In this part, we covered:

  • role vs responsibility vs authority;
  • agent role charters;
  • bounded context thinking;
  • decision rights;
  • RACI-style modeling;
  • capability scope;
  • tool assignment;
  • output ownership;
  • supervisor and specialist responsibilities;
  • critic/reviewer/verifier/judge distinction;
  • escalation and conflict modeling;
  • accountability;
  • role registry;
  • role evaluation;
  • enforcement case role model;
  • anti-patterns;
  • production checklist.

The key principle:

An agent role is a production responsibility boundary, not a personality prompt.

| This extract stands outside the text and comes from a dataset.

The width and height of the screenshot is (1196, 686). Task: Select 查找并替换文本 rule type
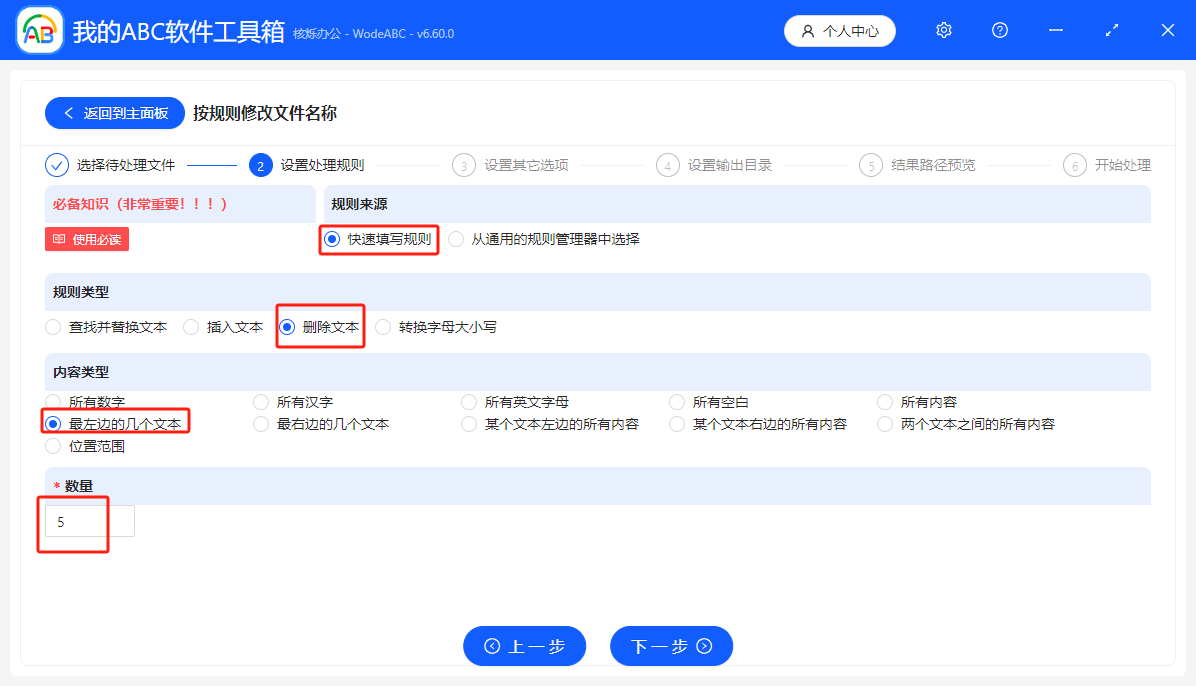tap(51, 326)
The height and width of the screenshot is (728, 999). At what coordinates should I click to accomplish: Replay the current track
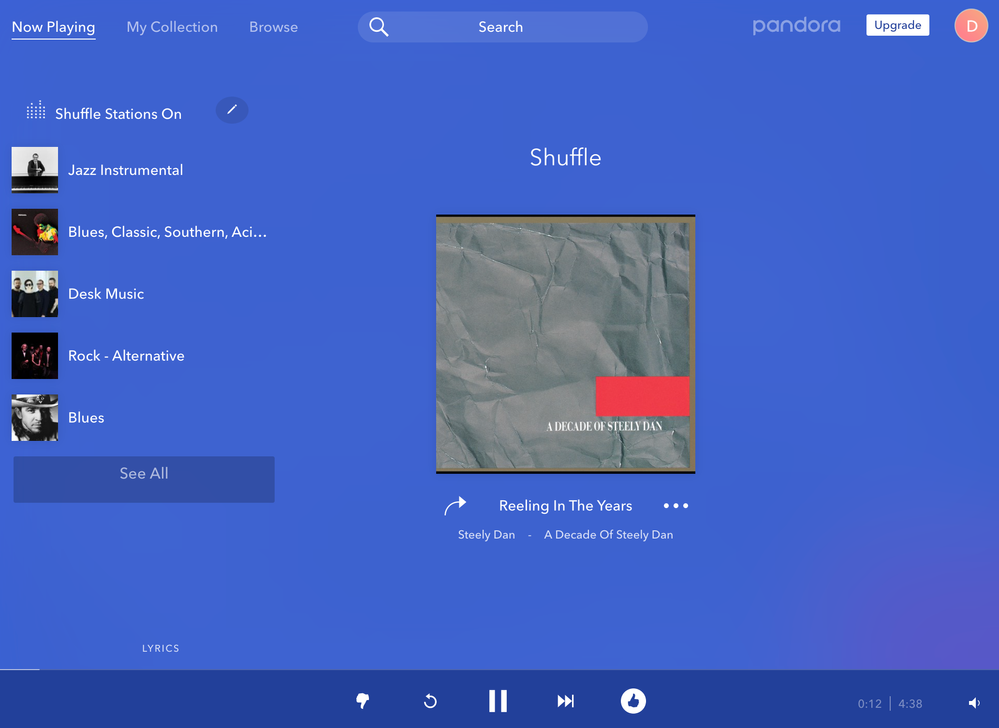pos(430,701)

The next part focuses on one of the most famous and overused collaboration patterns: Planner–Executor–Critic.


References

  • Enterprise architecture responsibility assignment patterns such as RACI.
  • Domain-driven design bounded context thinking.
  • Least privilege and separation-of-duty principles.
  • Multi-agent orchestration patterns used in modern agent frameworks.